9.1.3 Procurement Details

Some procurements provide a link in which every related document may be consulted. This includes the publication of the project, a summary of every provider’s proposal, and the ruling on the provider that was awarded the contract.

9.2 Unsupervised Models

9.2.1 Compliance with Transparency Laws Index

The Compliance with Transparency Laws Index can be improved by incorporating an additional weight that emphasizes the relative importance that every public variable has in terms of avoiding corruption in government procurements.

9.2.2 Graph Analysis

Incorporate an analysis on pivotal nodes. An analysis on pivotal nodes between ghost firms and agencies/RUs may allow the identification of possible corrupt bureaucrats. As a node is said to be pivotal if it lies on all shortest paths between two other nodes in the network, one may be able to identify bureaucrats direclty related to one or more phantom enterprises.

Broaden the centrality meassures analysis to estimate the spread of corruption within government procurements. Applying centrality meassures to phantom businesses or bureaucrats that have already been identified as corrupt may help estimate the spread, as centrality meassures show the importance that a specific node has within the graph.

Some centrality meassures than can be applied are: Degree Centrality

Degree centrality is simply the number of connections that a node has in the the network. Betweenness Centrality

The betweenness centrality of a node in a network is the number of shortest paths between two other nodes in the network on which a given node appears. Betweenness centality is an important metric because it can be used to identify “brokers of information” in the network as well as nodes that connect disparate clusters. Closeness Centrality

Closeness centrality is the inverse of the average distance to all other nodes in the network. Nodes with high closeness centality are often highly connected within clusters in the graph, but not necessarily highly connected outside of the cluster.

9.2.3 Identification of Patterns in Provider Selection

With procurements’ details, specifically with the names of the providers that submitted proposals, we may identify patterns in providers selection; either systematic selection or rejection of a specific provider, or rotation of selected providers. This analysis may strengthen the conclusions drawn from supervised models.

9.2.4 Identification of Collusion within Providers

Identification of collusion within providers is an approach that was not analyzed in this project. However, it is as damaging as corruption. Once we incorporate information on CUCOPS, we will have a breakdown of each procurement on item or service purchased. This information should be incorporated into the graph to analyze procurements in more detail.

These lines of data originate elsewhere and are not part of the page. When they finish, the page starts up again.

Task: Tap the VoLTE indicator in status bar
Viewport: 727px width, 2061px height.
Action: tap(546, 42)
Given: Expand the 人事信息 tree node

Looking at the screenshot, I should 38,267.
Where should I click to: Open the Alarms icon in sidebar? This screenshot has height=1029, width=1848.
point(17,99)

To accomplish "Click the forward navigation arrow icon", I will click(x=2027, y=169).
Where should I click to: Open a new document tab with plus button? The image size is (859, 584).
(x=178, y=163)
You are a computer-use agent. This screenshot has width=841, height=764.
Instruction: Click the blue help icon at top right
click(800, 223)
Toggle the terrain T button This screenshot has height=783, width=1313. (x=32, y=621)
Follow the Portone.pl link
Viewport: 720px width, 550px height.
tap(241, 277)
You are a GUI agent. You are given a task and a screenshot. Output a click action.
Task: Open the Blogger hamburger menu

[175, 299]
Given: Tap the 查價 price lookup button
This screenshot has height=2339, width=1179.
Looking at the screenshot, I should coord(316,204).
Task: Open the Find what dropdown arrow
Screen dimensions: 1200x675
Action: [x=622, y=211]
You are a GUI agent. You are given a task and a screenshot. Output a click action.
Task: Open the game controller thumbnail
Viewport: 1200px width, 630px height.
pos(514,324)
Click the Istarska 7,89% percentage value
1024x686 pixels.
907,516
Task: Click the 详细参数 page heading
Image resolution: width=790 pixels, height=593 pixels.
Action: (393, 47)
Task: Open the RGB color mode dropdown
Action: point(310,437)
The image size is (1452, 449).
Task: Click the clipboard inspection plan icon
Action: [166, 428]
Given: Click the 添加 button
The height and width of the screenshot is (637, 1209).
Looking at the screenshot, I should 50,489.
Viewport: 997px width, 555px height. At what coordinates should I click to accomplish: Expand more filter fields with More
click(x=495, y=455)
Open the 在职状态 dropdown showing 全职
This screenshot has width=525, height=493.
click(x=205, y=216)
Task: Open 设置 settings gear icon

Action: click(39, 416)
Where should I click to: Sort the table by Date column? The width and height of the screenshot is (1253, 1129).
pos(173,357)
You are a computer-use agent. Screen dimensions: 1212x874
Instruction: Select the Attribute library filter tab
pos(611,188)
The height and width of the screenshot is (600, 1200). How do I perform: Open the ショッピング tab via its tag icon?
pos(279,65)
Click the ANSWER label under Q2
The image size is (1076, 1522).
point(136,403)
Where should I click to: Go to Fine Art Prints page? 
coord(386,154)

But, more important, it enables a parallelism analysis on prices paid for every item and, with enough information, correlation between prices for items or services provided by different suppliers may be inferred to identify possible cases of collusion.

9.3 Supervised Models

9.3.1 Classification Models

A first approach to supervised models may be done by establishing a new variable in Compranet’s databases that identifies a provider as a phantom business, using the information from SAT’s databases.

A further approach may be done by identifying corrupt procurements in Compranet’s database through an analysis of hemerographic sources.

9.3.2 Identification of Collusion within Providers

There are some proven cases of collusion within providers in government procurements. However, as they are isolated cases, they may not be enough, at this point, to run a supervised model.